> **AVAILABLE RECORDS**:
Start of Block

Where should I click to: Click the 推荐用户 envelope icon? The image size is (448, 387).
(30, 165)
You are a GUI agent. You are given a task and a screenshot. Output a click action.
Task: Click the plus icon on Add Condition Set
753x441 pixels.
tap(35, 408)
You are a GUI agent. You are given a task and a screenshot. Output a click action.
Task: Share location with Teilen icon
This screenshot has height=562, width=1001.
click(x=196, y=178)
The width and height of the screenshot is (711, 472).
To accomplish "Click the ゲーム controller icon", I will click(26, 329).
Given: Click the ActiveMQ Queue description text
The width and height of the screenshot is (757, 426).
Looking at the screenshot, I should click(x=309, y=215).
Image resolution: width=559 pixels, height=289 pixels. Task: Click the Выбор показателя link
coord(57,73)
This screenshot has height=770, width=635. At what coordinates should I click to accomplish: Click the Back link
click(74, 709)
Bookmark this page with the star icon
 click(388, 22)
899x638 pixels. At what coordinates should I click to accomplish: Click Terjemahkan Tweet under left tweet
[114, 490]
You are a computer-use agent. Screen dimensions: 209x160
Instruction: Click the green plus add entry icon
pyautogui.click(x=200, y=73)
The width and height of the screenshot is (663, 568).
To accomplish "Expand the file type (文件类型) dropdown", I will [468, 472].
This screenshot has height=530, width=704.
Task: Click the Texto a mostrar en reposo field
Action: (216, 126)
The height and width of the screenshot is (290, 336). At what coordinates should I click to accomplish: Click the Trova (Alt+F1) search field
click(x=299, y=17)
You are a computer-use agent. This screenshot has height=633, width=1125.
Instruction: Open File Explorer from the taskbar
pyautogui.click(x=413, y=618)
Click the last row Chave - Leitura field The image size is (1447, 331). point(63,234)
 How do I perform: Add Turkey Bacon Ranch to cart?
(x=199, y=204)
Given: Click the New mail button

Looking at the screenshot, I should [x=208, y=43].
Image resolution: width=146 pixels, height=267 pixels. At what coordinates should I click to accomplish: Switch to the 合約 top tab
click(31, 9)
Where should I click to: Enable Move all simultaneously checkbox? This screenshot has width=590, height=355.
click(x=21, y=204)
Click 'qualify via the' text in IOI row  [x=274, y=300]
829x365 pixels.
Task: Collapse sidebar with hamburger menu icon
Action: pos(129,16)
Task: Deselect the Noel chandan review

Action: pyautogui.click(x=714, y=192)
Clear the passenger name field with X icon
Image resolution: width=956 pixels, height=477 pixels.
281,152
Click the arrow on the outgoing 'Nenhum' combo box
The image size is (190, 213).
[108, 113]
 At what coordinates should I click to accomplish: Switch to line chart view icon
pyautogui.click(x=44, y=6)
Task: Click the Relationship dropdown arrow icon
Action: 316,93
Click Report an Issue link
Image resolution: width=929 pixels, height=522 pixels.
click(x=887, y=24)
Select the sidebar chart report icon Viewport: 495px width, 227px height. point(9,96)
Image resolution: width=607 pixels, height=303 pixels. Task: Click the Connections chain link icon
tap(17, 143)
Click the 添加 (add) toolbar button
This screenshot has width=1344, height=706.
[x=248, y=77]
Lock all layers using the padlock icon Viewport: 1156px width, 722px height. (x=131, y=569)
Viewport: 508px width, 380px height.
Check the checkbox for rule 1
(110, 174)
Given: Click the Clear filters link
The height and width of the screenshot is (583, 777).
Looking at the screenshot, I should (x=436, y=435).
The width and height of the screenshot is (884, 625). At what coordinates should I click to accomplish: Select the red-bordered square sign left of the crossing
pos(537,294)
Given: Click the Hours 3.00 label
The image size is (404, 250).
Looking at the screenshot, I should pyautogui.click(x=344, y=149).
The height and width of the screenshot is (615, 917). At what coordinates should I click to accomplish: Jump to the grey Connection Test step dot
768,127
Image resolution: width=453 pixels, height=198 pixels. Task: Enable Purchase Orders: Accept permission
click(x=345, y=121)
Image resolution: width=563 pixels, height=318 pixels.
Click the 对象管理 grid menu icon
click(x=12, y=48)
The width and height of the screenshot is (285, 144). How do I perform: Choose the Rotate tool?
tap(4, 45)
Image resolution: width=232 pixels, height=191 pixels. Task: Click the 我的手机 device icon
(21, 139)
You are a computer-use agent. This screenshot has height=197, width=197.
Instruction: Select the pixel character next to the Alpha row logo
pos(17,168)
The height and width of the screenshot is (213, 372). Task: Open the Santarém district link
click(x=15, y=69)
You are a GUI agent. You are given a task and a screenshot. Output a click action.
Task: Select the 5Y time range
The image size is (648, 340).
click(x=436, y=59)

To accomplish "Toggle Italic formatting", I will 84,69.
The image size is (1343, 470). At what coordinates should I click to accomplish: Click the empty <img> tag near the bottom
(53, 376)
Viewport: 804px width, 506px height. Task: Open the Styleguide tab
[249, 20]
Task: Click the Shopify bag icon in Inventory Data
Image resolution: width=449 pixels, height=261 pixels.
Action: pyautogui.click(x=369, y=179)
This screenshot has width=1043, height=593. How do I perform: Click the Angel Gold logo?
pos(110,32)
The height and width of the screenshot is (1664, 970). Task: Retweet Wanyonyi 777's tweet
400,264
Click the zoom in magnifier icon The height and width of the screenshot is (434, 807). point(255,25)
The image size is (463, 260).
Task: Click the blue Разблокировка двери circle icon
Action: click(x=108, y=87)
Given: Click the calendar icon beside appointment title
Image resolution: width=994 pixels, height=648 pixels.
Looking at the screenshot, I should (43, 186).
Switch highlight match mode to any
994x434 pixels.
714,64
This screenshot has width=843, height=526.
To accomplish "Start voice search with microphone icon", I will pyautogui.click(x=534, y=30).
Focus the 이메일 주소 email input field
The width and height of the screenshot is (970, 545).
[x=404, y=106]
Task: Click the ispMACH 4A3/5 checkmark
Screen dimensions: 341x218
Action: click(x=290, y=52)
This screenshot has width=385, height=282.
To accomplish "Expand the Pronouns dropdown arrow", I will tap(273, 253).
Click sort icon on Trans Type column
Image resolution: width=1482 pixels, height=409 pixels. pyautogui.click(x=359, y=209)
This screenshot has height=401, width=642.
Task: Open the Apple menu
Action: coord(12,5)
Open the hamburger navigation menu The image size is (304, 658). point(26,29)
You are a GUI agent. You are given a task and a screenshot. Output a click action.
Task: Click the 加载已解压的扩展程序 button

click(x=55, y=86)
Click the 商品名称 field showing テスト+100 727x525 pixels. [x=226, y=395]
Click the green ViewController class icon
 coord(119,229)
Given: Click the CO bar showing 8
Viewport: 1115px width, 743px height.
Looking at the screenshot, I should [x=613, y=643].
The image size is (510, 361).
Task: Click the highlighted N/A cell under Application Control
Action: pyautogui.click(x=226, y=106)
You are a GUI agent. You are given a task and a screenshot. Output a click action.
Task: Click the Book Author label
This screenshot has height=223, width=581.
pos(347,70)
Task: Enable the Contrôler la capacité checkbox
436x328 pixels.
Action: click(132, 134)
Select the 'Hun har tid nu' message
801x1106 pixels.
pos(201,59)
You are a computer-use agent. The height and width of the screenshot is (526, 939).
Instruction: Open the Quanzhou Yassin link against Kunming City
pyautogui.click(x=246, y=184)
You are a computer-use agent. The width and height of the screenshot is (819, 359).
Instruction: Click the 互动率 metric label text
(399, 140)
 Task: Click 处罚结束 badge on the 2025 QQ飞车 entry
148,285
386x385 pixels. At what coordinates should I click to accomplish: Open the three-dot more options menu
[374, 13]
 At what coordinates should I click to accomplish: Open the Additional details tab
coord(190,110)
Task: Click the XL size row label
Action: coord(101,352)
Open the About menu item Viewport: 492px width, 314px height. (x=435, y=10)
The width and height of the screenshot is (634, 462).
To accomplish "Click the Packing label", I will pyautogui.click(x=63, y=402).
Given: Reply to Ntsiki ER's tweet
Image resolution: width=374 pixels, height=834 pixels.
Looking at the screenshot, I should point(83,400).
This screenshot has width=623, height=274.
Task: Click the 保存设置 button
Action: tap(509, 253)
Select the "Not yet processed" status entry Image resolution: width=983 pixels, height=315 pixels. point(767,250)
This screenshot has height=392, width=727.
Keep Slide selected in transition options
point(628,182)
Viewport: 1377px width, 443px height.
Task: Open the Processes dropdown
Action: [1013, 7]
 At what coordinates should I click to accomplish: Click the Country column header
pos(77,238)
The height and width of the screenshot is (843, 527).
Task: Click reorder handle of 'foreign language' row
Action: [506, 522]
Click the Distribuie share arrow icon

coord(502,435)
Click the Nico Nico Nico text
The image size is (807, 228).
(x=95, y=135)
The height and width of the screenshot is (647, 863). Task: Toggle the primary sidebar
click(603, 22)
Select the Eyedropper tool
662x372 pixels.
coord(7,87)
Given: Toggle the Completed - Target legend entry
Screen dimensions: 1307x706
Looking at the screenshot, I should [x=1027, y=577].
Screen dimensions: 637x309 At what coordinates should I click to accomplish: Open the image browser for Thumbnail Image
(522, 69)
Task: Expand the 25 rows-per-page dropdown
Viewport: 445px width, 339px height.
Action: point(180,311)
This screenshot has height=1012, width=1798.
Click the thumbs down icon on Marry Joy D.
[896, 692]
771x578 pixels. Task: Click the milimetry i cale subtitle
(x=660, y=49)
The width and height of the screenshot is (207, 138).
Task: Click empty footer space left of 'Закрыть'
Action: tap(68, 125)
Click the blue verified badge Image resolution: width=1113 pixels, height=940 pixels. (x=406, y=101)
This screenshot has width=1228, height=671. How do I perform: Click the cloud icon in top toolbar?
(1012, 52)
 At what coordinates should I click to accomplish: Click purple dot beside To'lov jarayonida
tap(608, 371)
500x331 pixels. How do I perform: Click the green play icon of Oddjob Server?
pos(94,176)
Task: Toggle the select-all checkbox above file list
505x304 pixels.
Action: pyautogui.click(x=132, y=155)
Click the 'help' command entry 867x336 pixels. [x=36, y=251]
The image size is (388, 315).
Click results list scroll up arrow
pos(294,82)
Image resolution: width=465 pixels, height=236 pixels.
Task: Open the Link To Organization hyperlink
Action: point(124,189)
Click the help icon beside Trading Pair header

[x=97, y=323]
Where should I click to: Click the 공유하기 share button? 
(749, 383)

End of Block

> **WHAT IS BEING ASKED**: If a line in the records contains the string "showing", include it in the count; report that count alone.

> **EXERCISE RESULT**: 2